**Written task**
Print the material from the line with "Open the EURUSD symbol dropdown" through the end of the material, character for character, leaving the pictures out.

** Start of The input **

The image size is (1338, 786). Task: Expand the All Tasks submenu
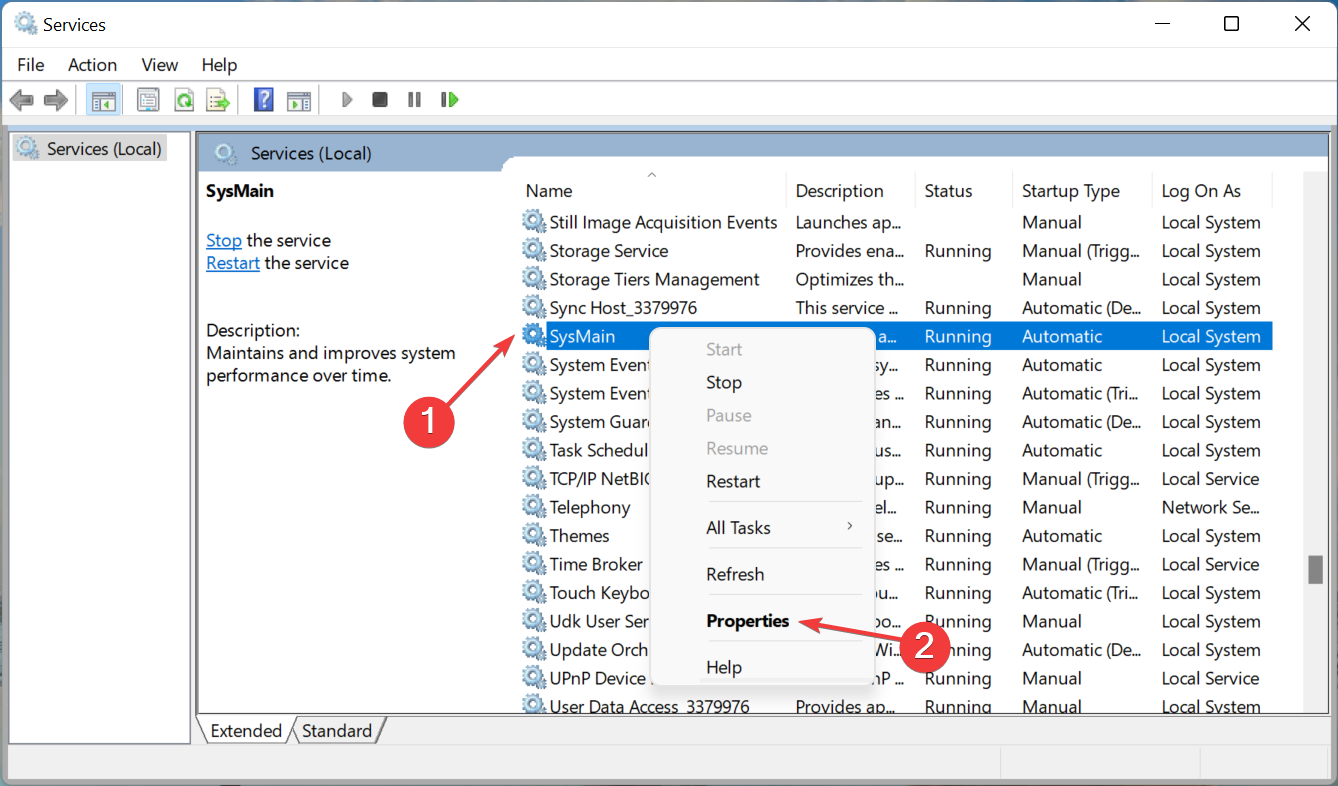[738, 527]
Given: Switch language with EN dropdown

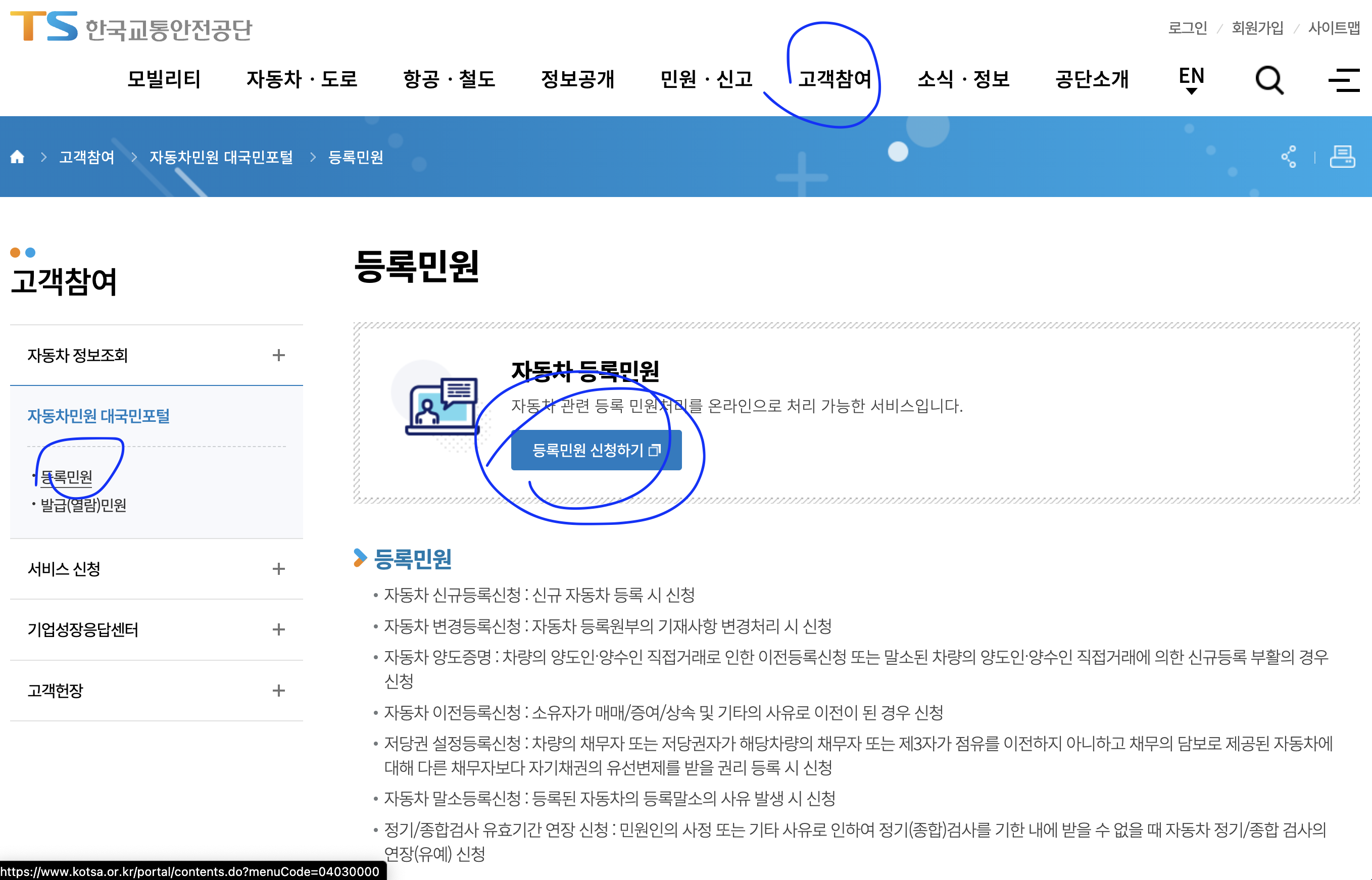Looking at the screenshot, I should click(x=1192, y=79).

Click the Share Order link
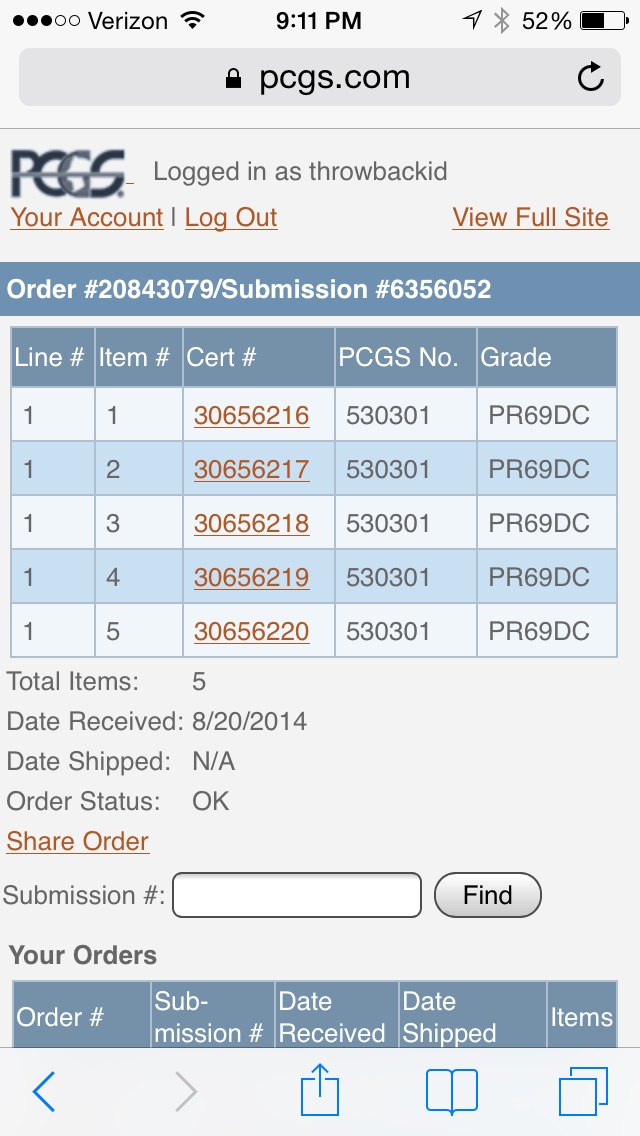78,841
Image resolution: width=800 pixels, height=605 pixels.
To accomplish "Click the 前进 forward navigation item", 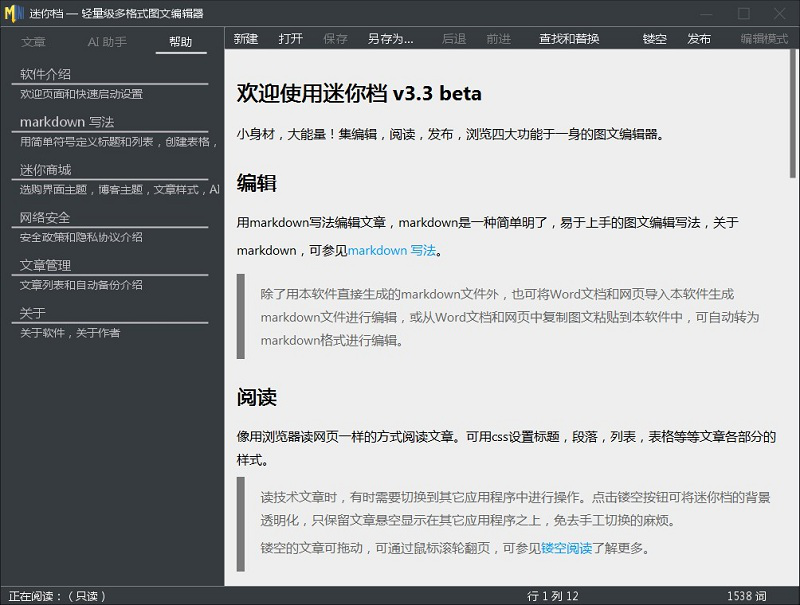I will (x=501, y=37).
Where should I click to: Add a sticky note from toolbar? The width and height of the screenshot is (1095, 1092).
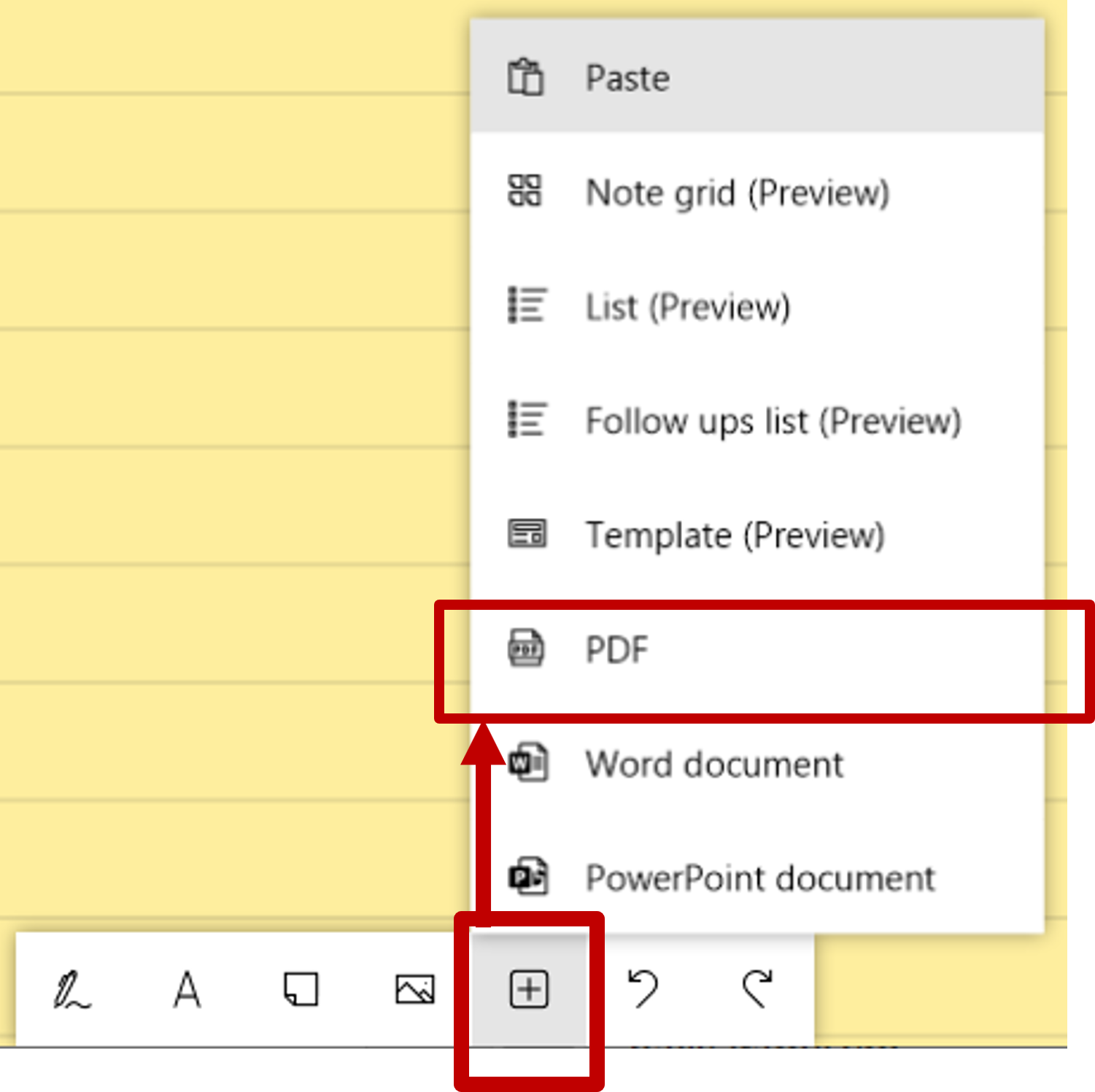pos(301,991)

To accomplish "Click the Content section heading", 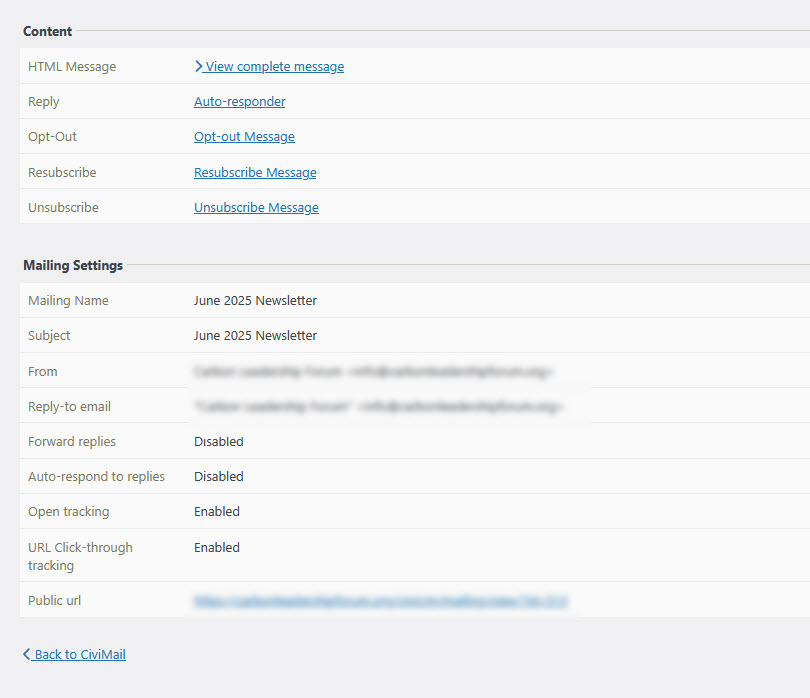I will click(x=48, y=32).
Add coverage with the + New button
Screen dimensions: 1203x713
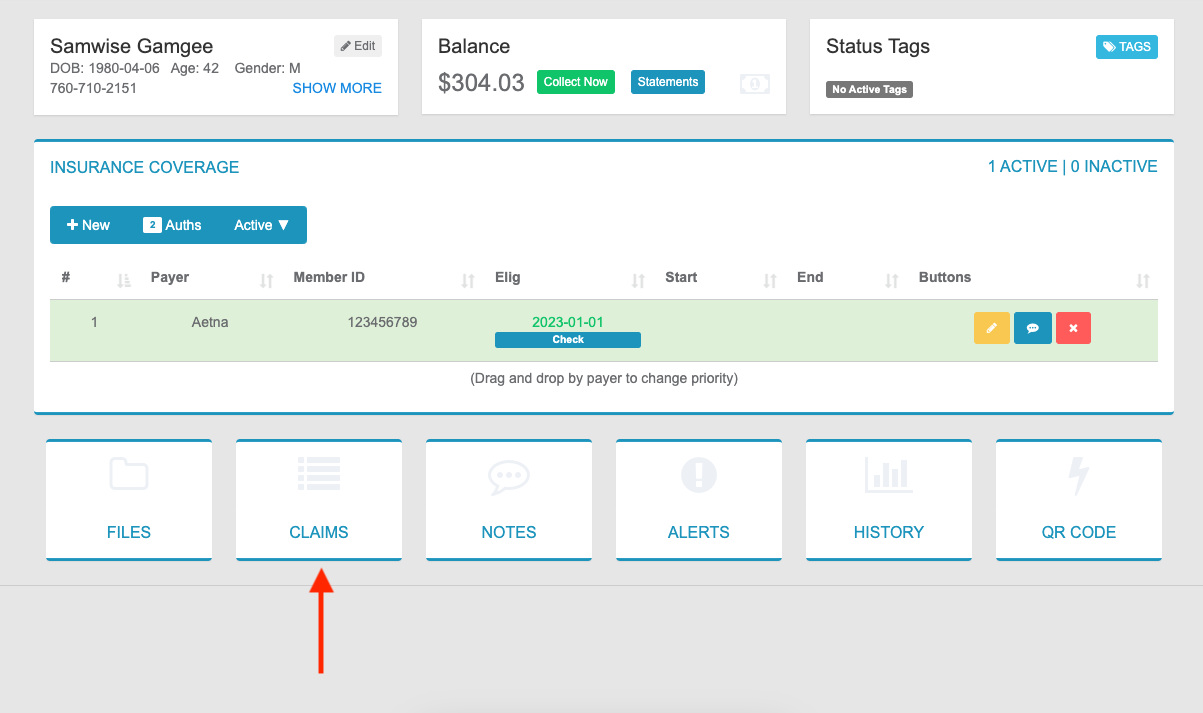[x=88, y=225]
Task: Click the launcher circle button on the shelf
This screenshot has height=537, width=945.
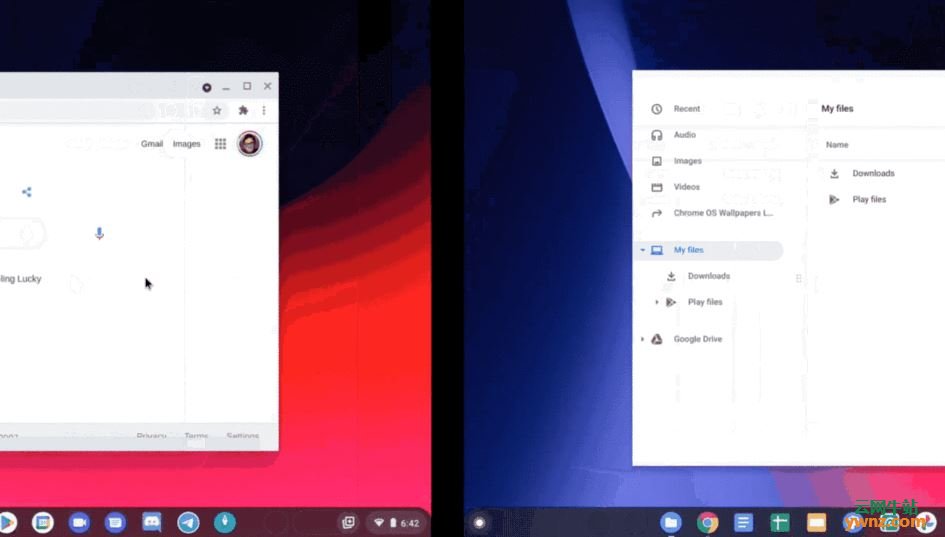Action: pos(479,522)
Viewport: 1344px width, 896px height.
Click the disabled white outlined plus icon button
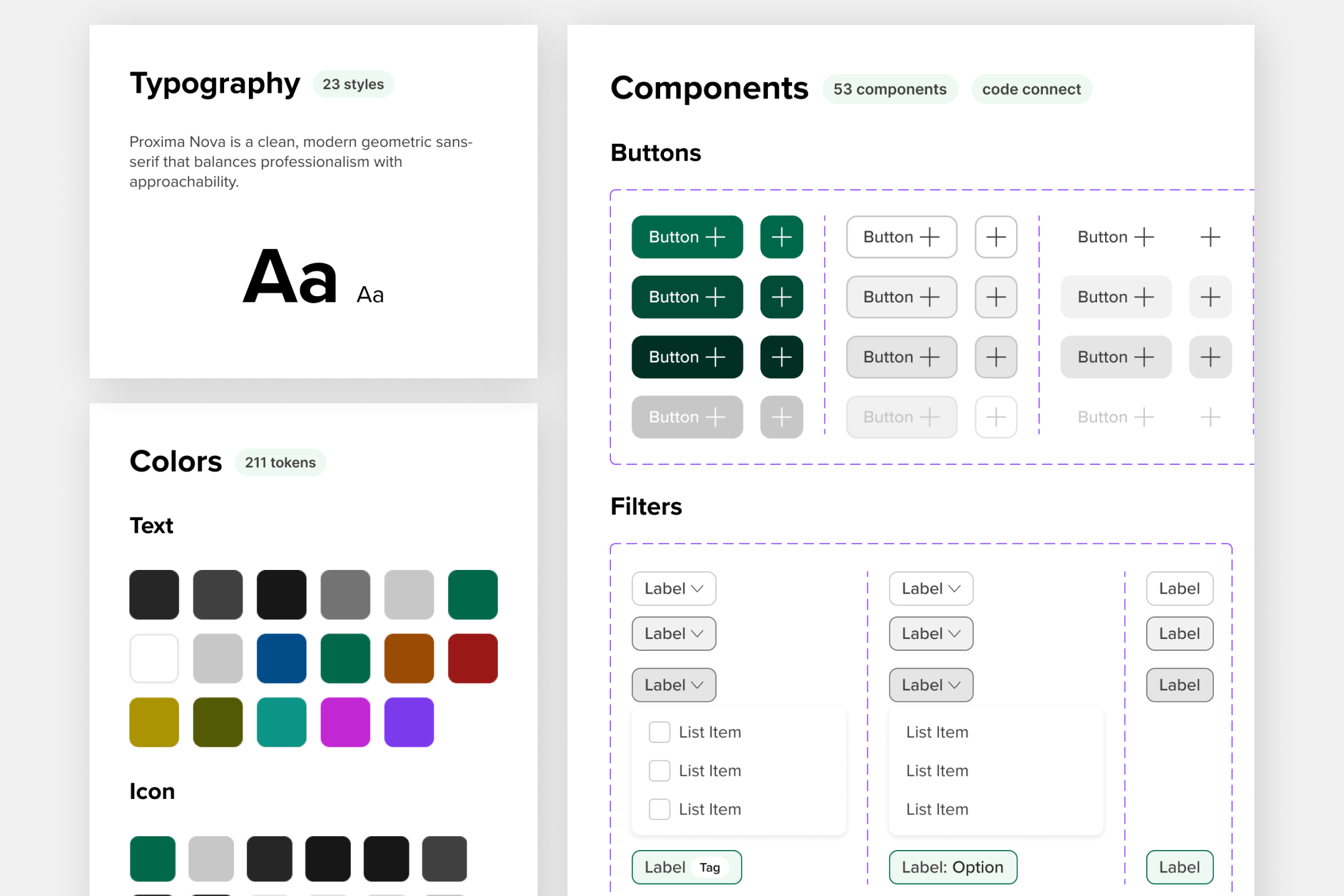click(x=996, y=417)
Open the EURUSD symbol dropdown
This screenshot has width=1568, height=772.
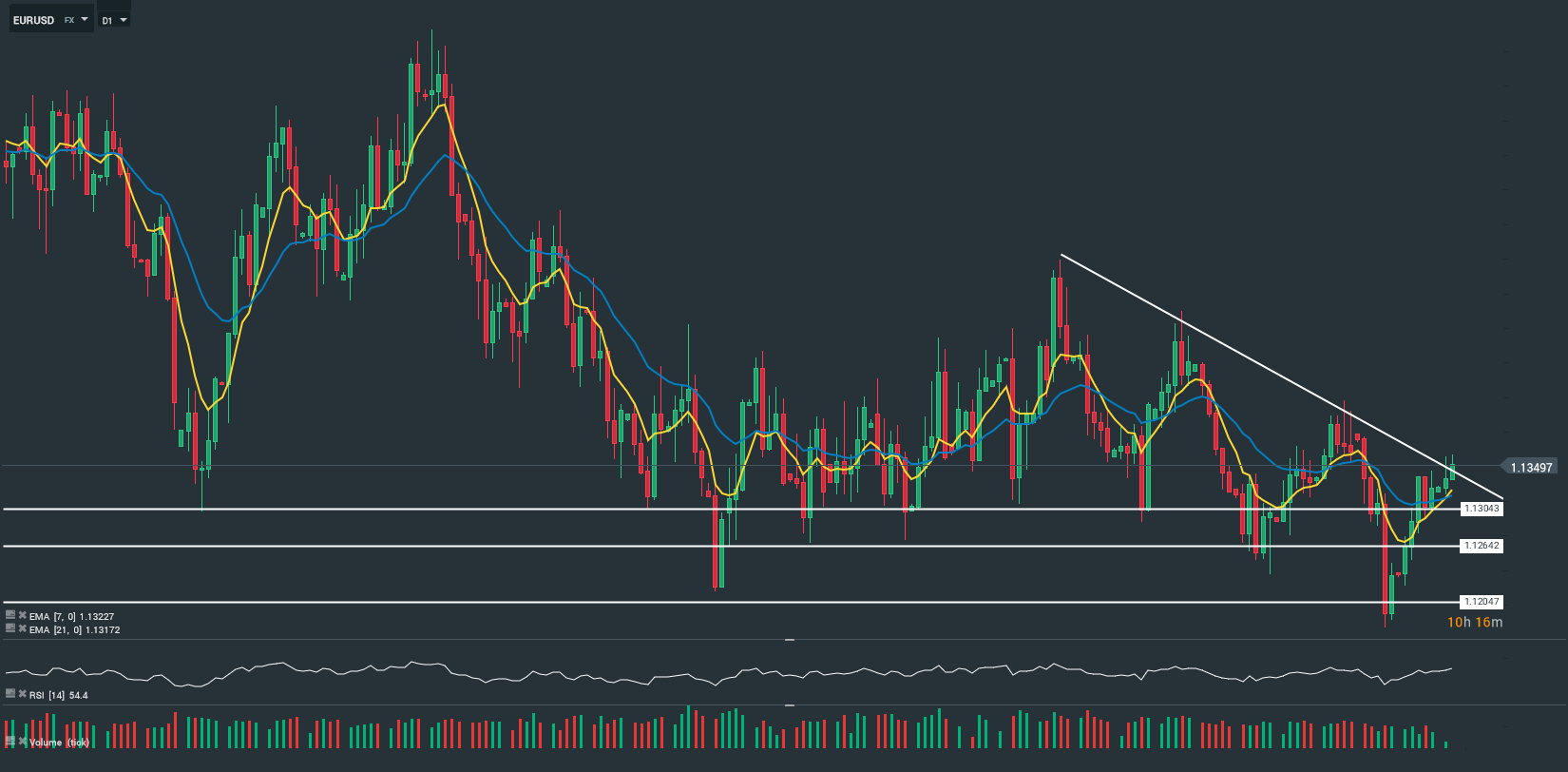85,19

** End of The input **

**In response**
Open the EURUSD symbol dropdown
This screenshot has width=1568, height=772.
85,19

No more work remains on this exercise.